Ce premier jour, je suis arrivé à Séphora. La mort dans l’âme. Et tous les employés se sont mis à se trémousser sur de la Dance. Ils se tenaient de part et d’autre d’un long tapis rouge qui tapissent le grand hall d’entrée. Et ils dansaient en tapant fort dans leurs mains. Comme réellement heureux de la longue et ennuyeuse journée qui les attendaient dans la plus grande parfumerie d’Europe. La même longue journée qui m’attendait moi.
J’ai eu du mal, mais je me suis lancée dans la fosse aux vendeurs, acclamée par des cris de joie. Le pire, c’est que cette stratégie marketing fonctionne.... Les clients sont attirés, comme des poissons par un petit ver se balançant tristement au bout d’un hameçon. Et ils entrent dans le magasin. Souvent, il ressortent avec quelque-chose dont ils n’avaient pas besoin.
Comme moi.

Je suis rentrée. J’ai repéré un vendeur. Celui-ci m’a dit que je n' étais pas rentrée par la bonne entrée. Et qu’il fallait que j’entre par l’entrée des employés, carrément de l’autre côté du "pâté de maison".
(çA fait beaucoup d’entrée.)
Alors je suis ressortie. Ayant quand même eu le temps de voire la tête de gondole où j’allais avoir le plaisir de passer les 3 prochains jours.
12 minutes après, j’ai atteint la bonne entrée. S’en ai suivie tout un bin’s, parce-que les gars du point sécurité ne sont jamais dispo. Du coup c’est presque impossible d’accéder au magasin proprement dit. À moins de crier comme une forcenée. Ce que je n’ose pas faire. C’est d’ailleurs pour ma réserve que, durant les 3 jours où j’étais là bas, j’attendais toujours un autre employé ou un autre animateur, moins réservé, pour accéder au magasin.
Arrivé en bas, dans les vestiaires, on me dit qu’il faut un cadenas. Bien sur je n’ai pas du cadenas sur moi. Ni ailleurs. On me concède donc l’immense honneur de disposer mes affaires personnelles sans la salle des ordinateurs. Mais, vraiment, à titre exceptionnel!
Mes affaires soigneusement exceptionnellement rangées, je remonte au magasin. Mais je n’ai pas de badge. C’est là que je croise le directeur du pôle soin qui m’affirme que je ne peux en aucun cas travailler sans badge....

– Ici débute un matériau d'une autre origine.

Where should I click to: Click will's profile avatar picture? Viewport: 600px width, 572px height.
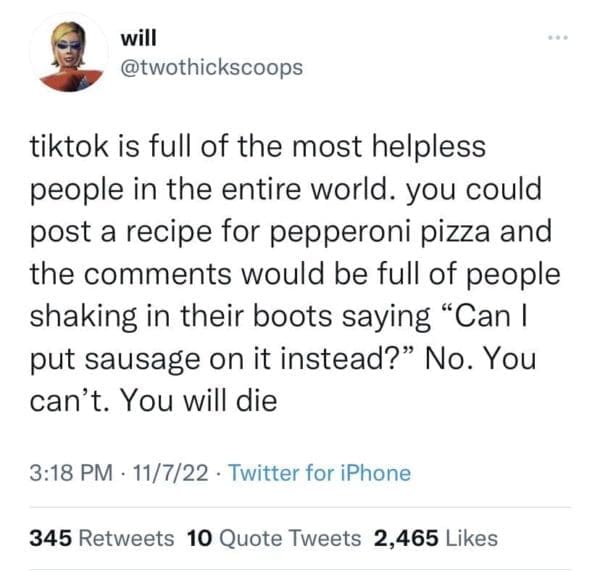click(x=67, y=56)
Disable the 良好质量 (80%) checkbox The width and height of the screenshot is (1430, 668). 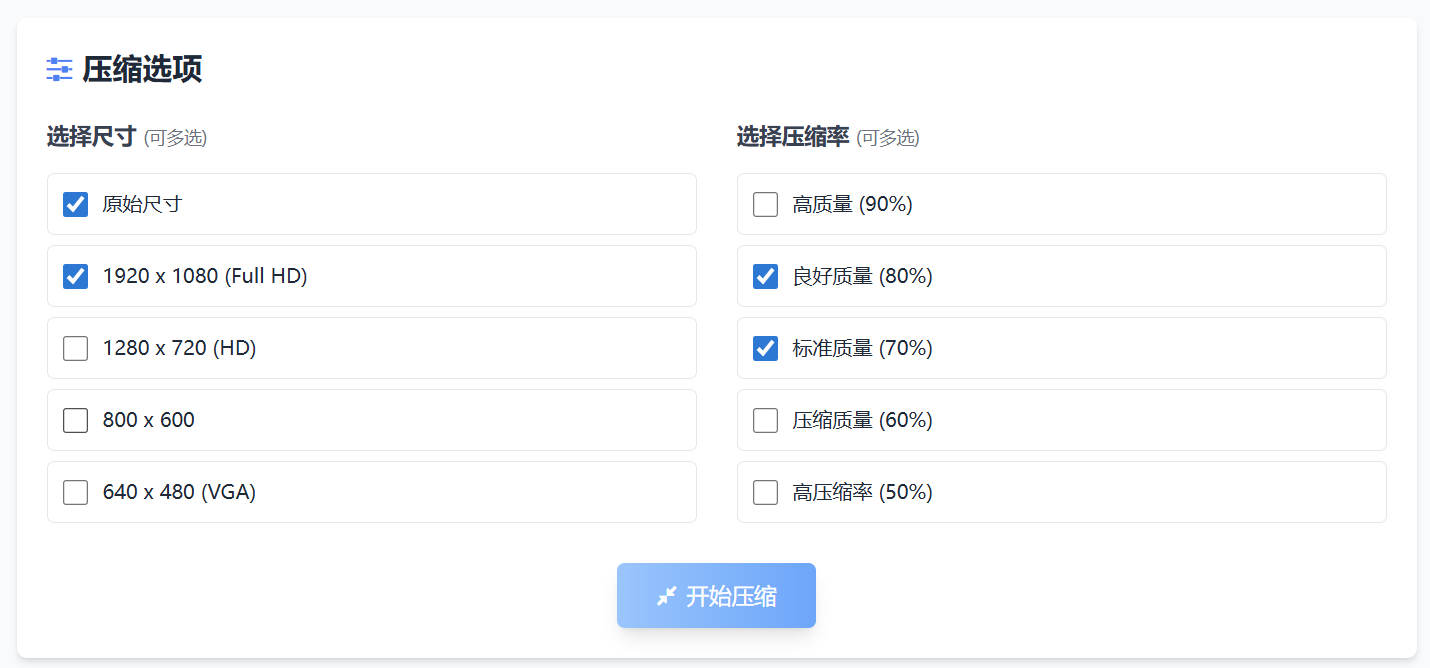[766, 277]
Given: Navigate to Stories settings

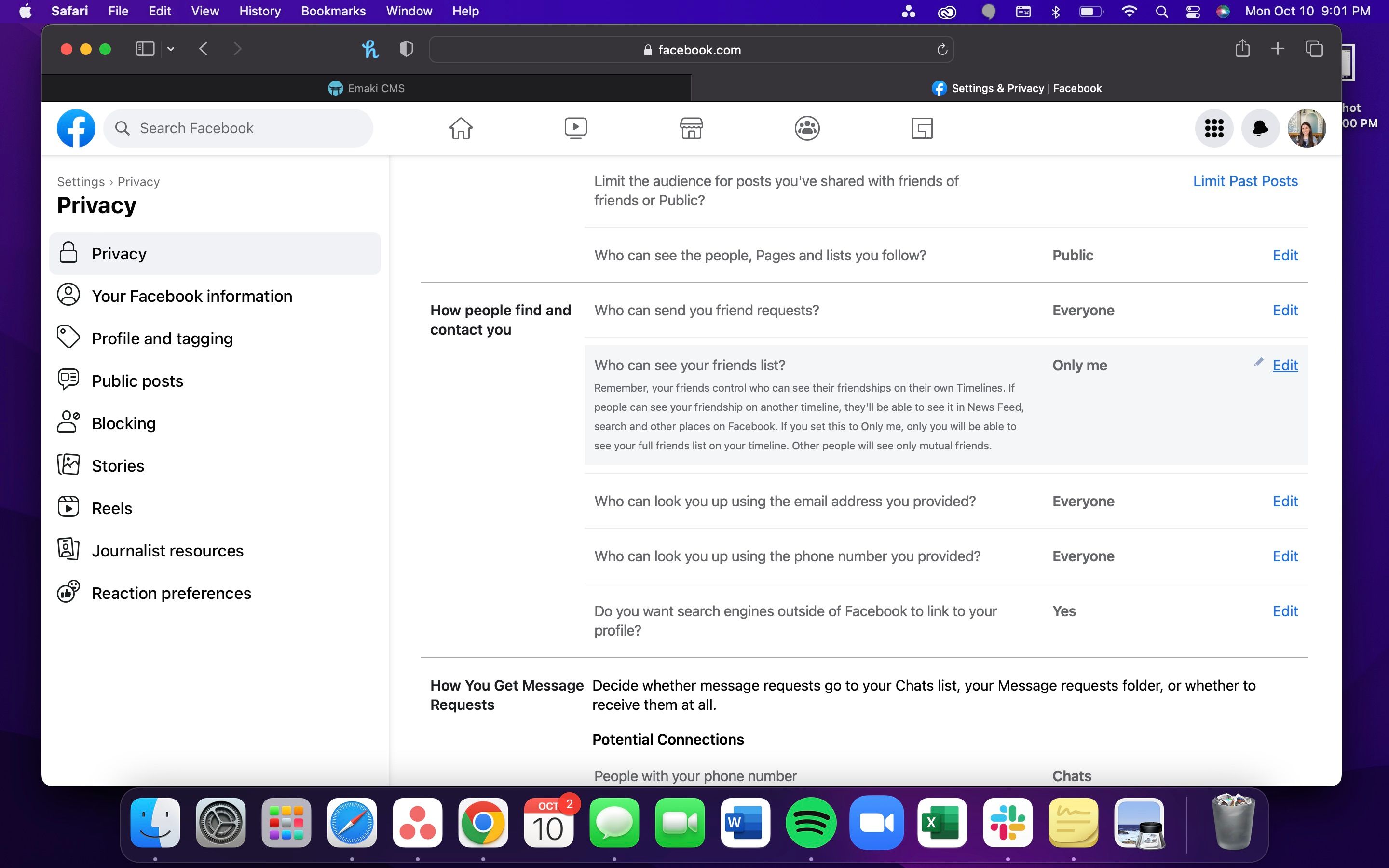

-"Mais mon agence ne m’en a pas donné!" je dis.
-"Il en faut un. Voyez avec les autres animateurs..." blablabla

Toujours est-il que je ne trouve pas de badge. Le directeur me donne une idée; découper un carton qui vient d’un packaging de ma marque, et le coller sur mon tee-shirt… Merde. çA ne m’arrange pas qu’il y ait une solution, j’étais trop heureuse d’avoir une bonne raison pour ne pas travailler là...
j’appelle cependant mon agence à qui j’explique le problème. (Oui, ma conscience professionnelle semble avoir une vie propre et agit totalement indépendamment de ma volonté. ) Et, comble de malchance, ma responsable me demande si ça me pose problème de venir en chercher un, de badge.
"Euh.... nooonn" réponds stupidement ma conscience professionnelle. Sentant, sous mon air hésitant, ma flemme d’y aller, ma responsable me fait doucement culpabiliser; "En même temps on est à côté!".
Je marche à la culpabilité, elle l’a compris. Son sous-entendu, insinuant que je suis sensée aimer mon boulot et donc être prête à me taper 45 minutes aller et 45 minutes retour de transport juste pour aller récupérer un badge car vraiment c’est mortel de travailler au Séphora des Champs, finis de convaincre ma conscience professionnelle d’y aller.
Comme je suis obligée de me soumettre à son avis et donc de la suivre. J’y vais aussi.
45 minutes plus tard, j’arrive à l’agence. (Oui, pour ma responsable, 45 minutes c’est "à côté").
On m’a préparé des badges à l’accueil. Aucun n’est à l’effigie de la marque j’anime. Enfin, que je suis sensé être en train d’animer depuis 2 bonnes heures et demies maintenant.
Je repars néanmoins. En retard pour en retard, je déjeune à la Brioche Dorée, en me demandant si j’y vais ou pas, pour aujourd’hui.
Mais c’est conscience pro. qui tranche. Je me pointe à 14h00. Je sais déjà ce qu’on va me dire à propose de mon badge. Que je ne peux pas travailler avec un badge qui ne représente pas ma marque. Car alors, je diffuse une mauvaise communication dans l’enceinte du Séphora (l’angoisse...), et ce n’est pas correct. Satisfaite de cette réponse qui me donne enfin LA bonne excuse pour retourner me fourrer dans mon lit tout en prouvant que je me suis donné du mal pour travailler mais qu’à mon grand regret, cela m’est impossible dans ces conditions, je fais demi-tour. Je remonte les marches et quand j’arrive à la sortie de magasin, ayant fait tout mon possible pour qu’on m’autorise à réaliser mon contrat, je croise le directeur du pôle soin.
Il me demande si j’ai enfin un badge. Je lui réponds que j’en ai effectivement, mais qu’ils ne sont pas valables pour que je puisse travailler avec. Il reconnaît que c’est le cas et m’affirme qu’il est désolé pour moi, mais qu’il ne peut rien faire. Que c’est dommage pour moi, vraiment, mais que mon agence n’a qu’a prendre ses responsabilités. Je mime une mine attristée et dégoûtée en même temps. QUAND SOUDAIN, conscience pro., que je croyais endormie, ramène sa fraise. Elle sort de mon sac à main le carton à l’effigie de ma marque que j’avais découpé à tout hasard pour me donner bonne conscience, et, en ces termes, scelle mon malheur:

-"Mais par contre, regardez, j’ai ça que j’ai découpé. À la limite, je peux le coller sur un badge que j’ai, et ça fera illusion!". (la pute, je l’avais pas vu venir celle-là)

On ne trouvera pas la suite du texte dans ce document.